What if i have images that are displayed in different language versions of the same page. should i alter the url, to optimize it for the current language?
For example:
English url: marinas.info/germany/marina-image-1.jpg
German url: marinas.info/deutschland/marinas-bild-1.jpg

Anime Manga said...

means the details of the images should be described in order to get good search engine, and easy to find people and must be unique

Terrie@Basalite said...

Love the article! One question- I thought that the "alt" tag had been changed to "title" in regard to description. Does Google prefer one over the other ,or should we use both? thx!

Terrie@Basalite said...

Great article! However, one questoin. I thought the "alt" tag was changed to "title" for keyword/descriptive terms. Does Google prefer one command over the other, or is it best practice to use both?

Thx!

Agung Purnomo said...

whether the title attribute on the image also affects the ranking on google search result

sharethesepictures said...

will google crawl image titles ?

SENSER said...

I am wondering if google can crawl images in data uri format. What's the SEO impact by data uri?

Mikhail Gavryuchkov said...

Good article. I have a question about image originality. If one artist creates a great image and posts it in the gallery without much of textual content. Then after a while someone copies this image and posts on their page with additional textual embellishments. Following your logic, the second person will over-rank the original creator of the artwork. Is it fair? Google has always been promoting original textual content, why not do the same with images?

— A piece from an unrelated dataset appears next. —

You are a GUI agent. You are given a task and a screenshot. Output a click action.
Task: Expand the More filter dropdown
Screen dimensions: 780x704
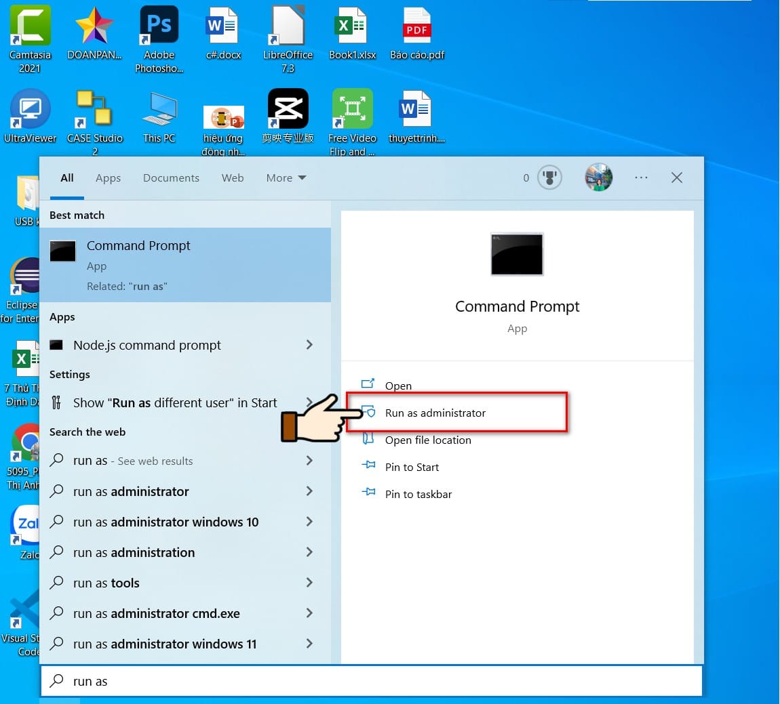(x=286, y=178)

I played with google images by dragging and dropping different images to the search box. I can see that google can find whether this is a stock image or an original image pretty easy. So technology of identifying the original image is there. Why is it not used? Will it be used in the future?

Tom Conte said...

Is it possible to allow crawling of images hosted on a CDN as long as the robots.txt file for the CDN points to the Sitemap?